I’m concerned the same thing will happen in the digital age.  For some of you, JPG images have been around as long as you’ve been alive, but on the grand scale of photography, it’s a short time.  The standard has only been around since 1991 and while it may be hard to picture a world where there’s no device around that could display a JPEG, technical history is full of examples of just that type of thing happening.

Future-Proofing Your Images

There are few good ways to insure your images are going to be around 100 years from now.  Even film has a tough time making it that long in storage, unless it is temperature and humidity controlled.  But prints are still the best way to have photos around long after you’re gone.

Metal Prints

Metal prints come in two flavors: Paper with metallic inks embedded in the paper and prints on actual metal plates with photographic coatings.  Both of those boast lifespans of nearly 100 years, but since the processes that create them have only been around for 10, it’s hard to put a lot of faith in that claim.  Still, metallic prints seem to be the best method of preserving your personal photographic history on a time scale that long.

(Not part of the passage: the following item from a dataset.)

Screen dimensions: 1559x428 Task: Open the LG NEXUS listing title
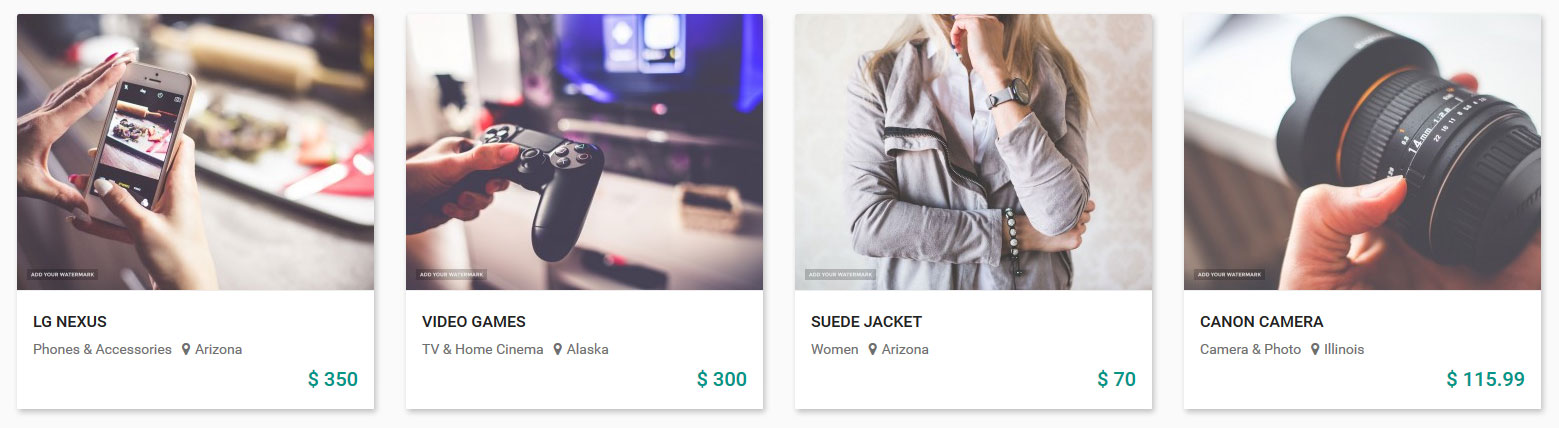coord(70,322)
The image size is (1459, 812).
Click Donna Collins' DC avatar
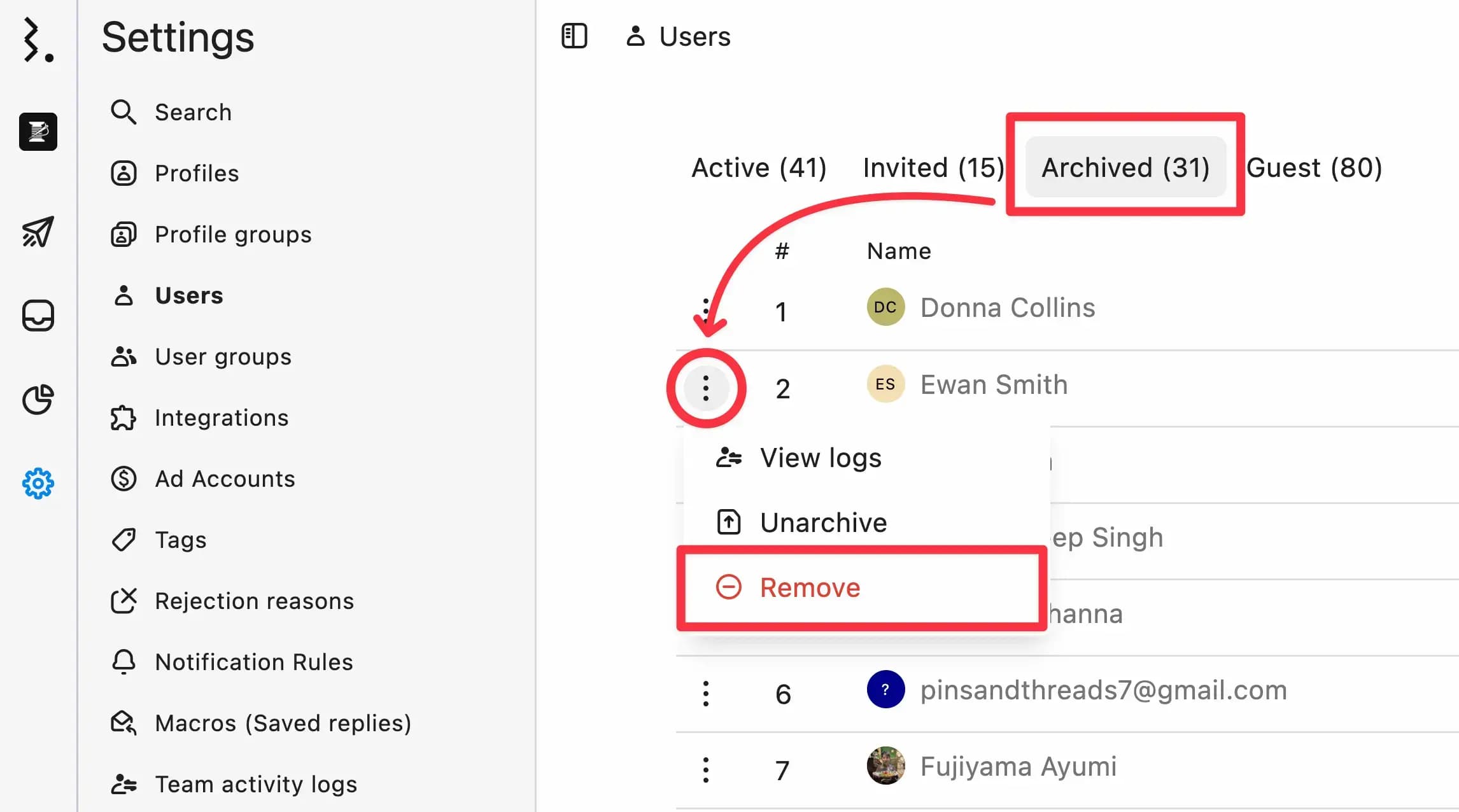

Photobooks are another good choice for long term storage, provided they remain in some reasonable range of temperature and humidity.  The advantage is they can be put in storage and discovered, and still viewed, by family decades later.  Provided it doesn’t get wet or moldy, there’s a good chance your kids could find a photobook in 40 years and still view it.

Digital Storage

There are few digital options that will provide generational continuity unless they are upgraded regularly. File formats change, operating systems come and go.  You can’t dump digital images on any kind of storage media and expect it to be accessible in 40 years.  If someone handed you a pancake platter from the 70s would you be able to read it?  With a lot of searching, you might find a data archive company that could read the data, but it’s a long shot.  That’s likely the same situation your kids would face with hard drives of today.

It may seem bizarre to suggest that the best way to preserve your photographic memories is to get prints made, but that, unfortunately, is still the technical reality.